Entlastend wirkt die Präzisierung des Senats: Aufzeichnungen und Bücher, die alle für die Soll-Besteuerung erforderlichen Angaben enthalten – etwa OPOS-Listen –, sind unschädlich, solange sie nicht Grundlage regelmäßiger Abschlüsse i.S.d. § 4 Abs. 1 EStG werden. Kanzleien mit einer entwickelten Forderungsbuchhaltung verlieren die Ist-Besteuerung also nicht schon deshalb, weil sie ihre Außenstände buchmäßig führen.

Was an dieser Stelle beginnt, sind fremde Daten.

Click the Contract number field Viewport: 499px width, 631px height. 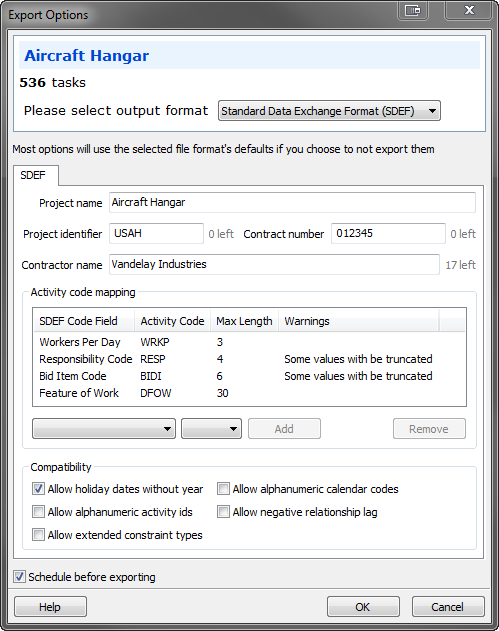388,233

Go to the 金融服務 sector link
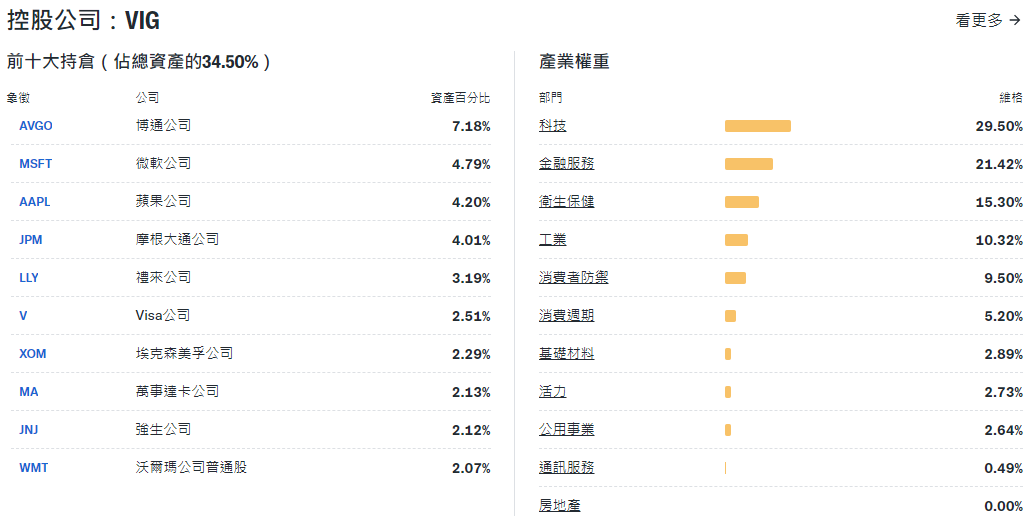point(566,164)
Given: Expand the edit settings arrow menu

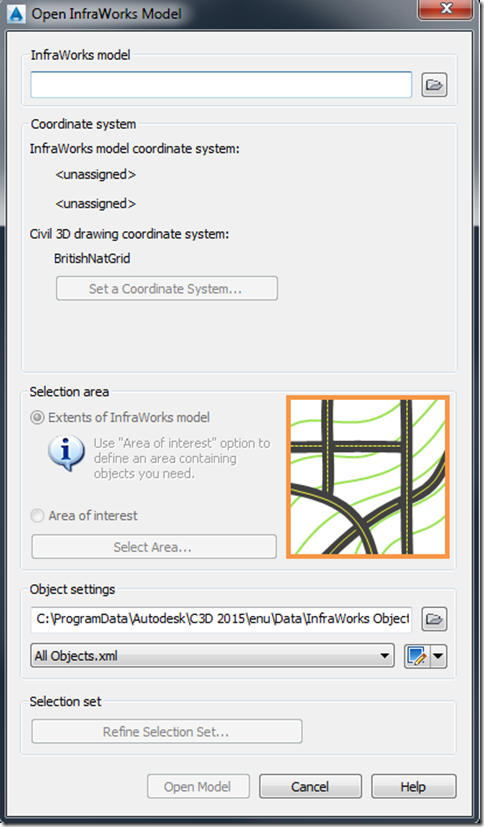Looking at the screenshot, I should [439, 657].
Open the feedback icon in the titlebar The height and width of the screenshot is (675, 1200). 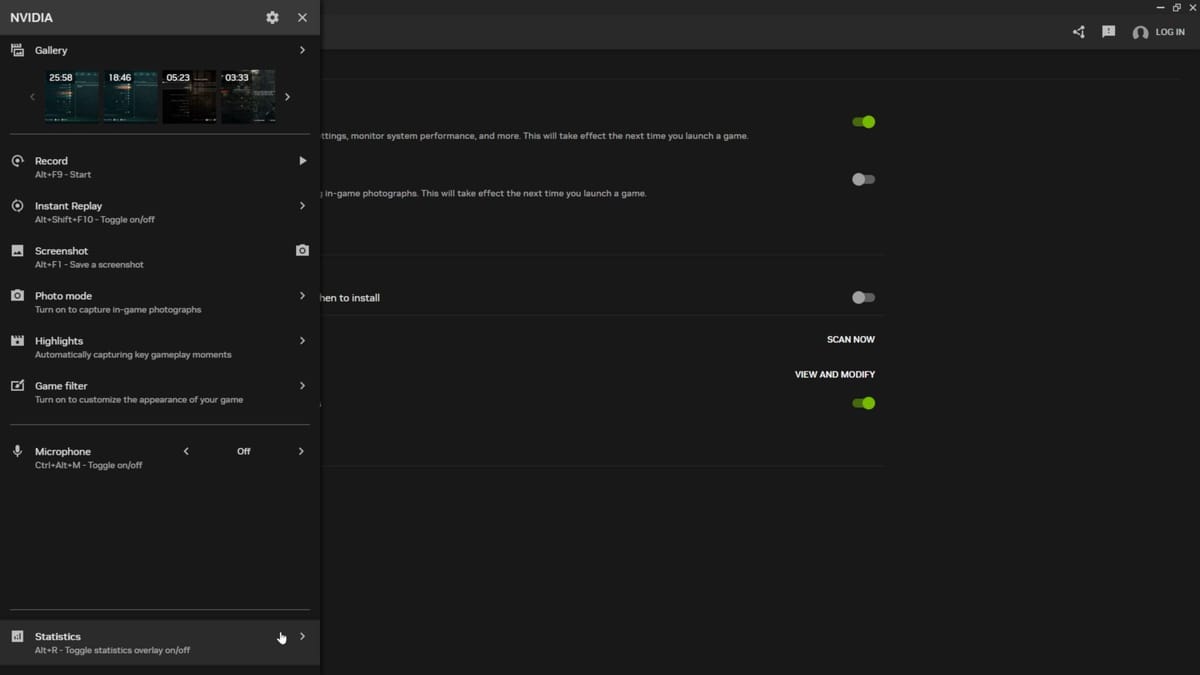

Wird ein Antrag abgelehnt, ist im vorläufigen Rechtsschutz die einstweilige Anordnung nach § 114 FGO und nicht die Aussetzung der Vollziehung (§ 69 FGO) der richtige Rechtsbehelf.
Über den Einzelfall hinaus verliert die Ist-Besteuerung an Attraktivität: Nach der durch das JStG 2024 eingeführten Neuregelung kann der Leistungsempfänger für nach dem 31.12.2027 ausgestellte Rechnungen die Vorsteuer aus Leistungen eines Ist-Versteuerers erst bei Zahlung abziehen (§ 15 Abs. 1 Satz 1 Nr. 1 Satz 2 UStG i.V.m. der Anwendungsregelung des § 27 Abs. 41 UStG), begleitet von der neuen Pflichtangabe „Versteuerung nach vereinnahmten Entgelten“ (§ 14 Abs. 4 Satz 1 Nr. 6a UStG). Für Kanzleien mit unternehmerischer Mandantschaft ist die Ist-Besteuerung damit kein reiner Vorteil mehr, sondern ein Argument, das gegenüber den Mandanten erklärt werden muss. Die Abwägung zwischen freiwilliger Bilanzierung – etwa aus Gründen der Gesellschafterabrechnung oder der Bankfinanzierung – und dem umsatzsteuerlichen Liquiditätsvorteil sollte daher neu geführt werden.